Quote by Knight, Osaghae, Hagedorn: 3 lunghi fra NBA ed Europa

Nel passaggio al mondo professionistico, non tutti i giocatori hanno il destino segnato, anzi. Nelle scorse settimane abbiamo passato in rassegna i giocatori più quotati al primo e al secondo giro del Draft. Stavolta ci spostiamo in una zona diversa, in una sorta di limbo che comprende senior capaci di conquistare un posto in NBA via G-League, ma considerati poco o nulla dai mock draft, o che potrebbero invece iniziare la carriera pro in Europa.
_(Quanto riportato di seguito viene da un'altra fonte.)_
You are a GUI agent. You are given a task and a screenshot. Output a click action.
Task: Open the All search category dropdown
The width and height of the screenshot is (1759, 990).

Partiamo con tre lunghi dal mondo mid-major con caratteristiche diverse: Nathan Knight (William & Mary), Osasumwen Osaghae (FIU) e Tyler Hogedorn (South Dakota).

 

Nathan Knight

William & Mary – 20.7 punti, 10.5 rimbalzi, 1.3 stoppate

Grant Riller non è l’unico prodotto della Colonial con numeri da NBA. C’è per esempio Eli Pemberton di Hofstra (ma di lui parleremo un’altra volta) e, soprattutto, Nathan Knight. Il lungo di W&M possiede un repertorio completo e può forse essere una scelta a sorpresa da fine secondo giro al Draft. 208 cm d’altezza per 115 kg di peso, Knight formava con Andy Van Vliet un frontcourt duo dall’alto tasso tecnico. Mancino ma perfettamente in grado di usare la destra (in palleggio, nelle conclusioni ravvicinate, nei passaggi), l’ex Tribe ha quel che serve a un lungo in post basso (footwork, tocco) ed è pericoloso sia spalle che fronte a canestro, anche partendo da lontano. Non male nei piazzati da tre punti (30.5% su 3 tentativi a partita). Non vi basta? E allora aggiungete fisicità e atletismo di tutto rispetto e un paio di braccia abbastanza lunghe, quanto basta per essere uno stoppatore efficace e una macchina da doppie-doppie (è infatti un rimbalzista super sotto entrambi i tabelloni).

 

Osasumwen Osaghae

Florida International – 13.0 punti, 8.1 rimbalzi, 3.8 stoppate

Era uscito dall’high school in forte sovrappeso e con dubbi sul fatto che potesse giocare in D-I. Quattro anni dopo, chiude il ciclo a Florida International come uno dei migliori stoppatori in circolazione. Non male come parabola. La protezione del ferro è il pezzo forte della casa: Osasu ha infatti chiuso le ultime due stagioni rispettivamente al 6° e al 7° posto nazionale per Blk%, sfruttando un wingspan infinito e un timing eccellente. Dominante in difesa (e può ancora migliorare), in attacco la musica cambia. Vero che ha percentuali impressionanti al ferro (80.1% per Hoop-Math) e che sa sfruttare benissimo determinate situazioni, ma in generale ha lacune tecniche evidenti e che cozzano col prototipo del giocatore versatile tanto in voga oggi. La buona notizia è che la mira ai liberi è migliorata molto col tempo e ha persino mostrato lampi di un jumper rispettabile dalla distanza. Abbastanza per scommetterci su?

 

Tyler Hagedorn

South Dakota – 18.1 punti, 6.9 rimbalzi, 1.7 assist

Vi piacciono i lunghi che sanno tirare? E allora preparatevi a innamorarvi di Tyler Hagedorn, ragazzone alto 208 centimetri che nella sua stagione da senior ha messo insieme un a dir poco impressionante 51.4% da tre con 4.4 tentativi di media. Il fatto di essere infernale da piazzato e nei pick and pop è di certo un gran bel punto a favore, ma l’ex Coyote perde parecchi punti se parliamo di capacità di creare dal palleggio e di verticalità. In difesa infatti non aspettatevi grossi scontri ad alta quota per proteggere il ferro ma un giocatore solido che sa leggere le situazioni e che non si fa sballottare facilmente da lunghi più prestanti sul piano fisico. Più da Europa che da NBA secondo noi, ma mai dire mai.